Please echo the stretch of the volt-table documentation from "In your views, set" through "in the model.", word for word.

PROVIDED PASSAGE:
━━━━━━━━━━━━━━━━━━━━━━━━━━━━━━

Volt-table

volt-table provides a table with pagination, search, sorting, and filtering.

Installation

Add this line to your application's Gemfile:

gem 'volt-table'

And then execute:

$ bundle

Or install it yourself as:

$ gem install volt-table

Usage

Include table in dependencies.rb

component 'table'

Using without a block (No click events)

In your controller, set up a page._table hash:

before_action :set_default_table_options, only: :index

def set_default_table_options
   params._sort_field ||= "last_name"
   params._sort_direction ||= 1
   page._table = {
       columns: [
            {title: "First Name", search_field: 'first', field_name: 'first_name', sort_name: 'first_name', shown: true},
            {title: "Last Name", search_field: 'last', field_name: 'last_name', sort_name: 'last_name', shown: true},
            {title: "Email", search_field: 'email', field_name: 'email', sort_name: 'email', shown: true},
       ]
    }
end

In your views, set up a table tag

<:table source="{{ store.users.all }}" />

Options

Use params._sort_field ||= to set the default column to be sorted and params._sort_direction ||= (1 or -1) for the sort direction. Sorted alphabetical and numerical

Required Column fields

title: 'field name' The title used for the column header

field_name: 'field name' The field name used in the model.

shown: <true or false> The visibility of the column in the default table load.

━━━━━━━━━━━━━━━━━━━━━━━━━━━━━━

DATA SECTION:
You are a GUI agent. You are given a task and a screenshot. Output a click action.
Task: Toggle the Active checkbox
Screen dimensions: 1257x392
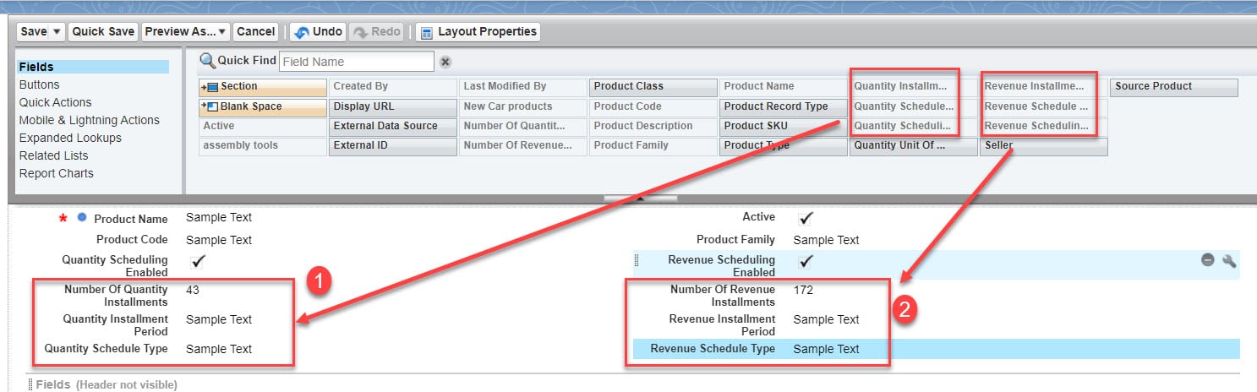(806, 219)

━━━━━━━━━━━━━━━━━━━━━━━━━━━━━━

EXERCISE RESPONSE:
In your views, set up a table tag

<:table source="{{ store.users.all }}" />

Options

Use params._sort_field ||= to set the default column to be sorted and params._sort_direction ||= (1 or -1) for the sort direction. Sorted alphabetical and numerical

Required Column fields

title: 'field name' The title used for the column header

field_name: 'field name' The field name used in the model.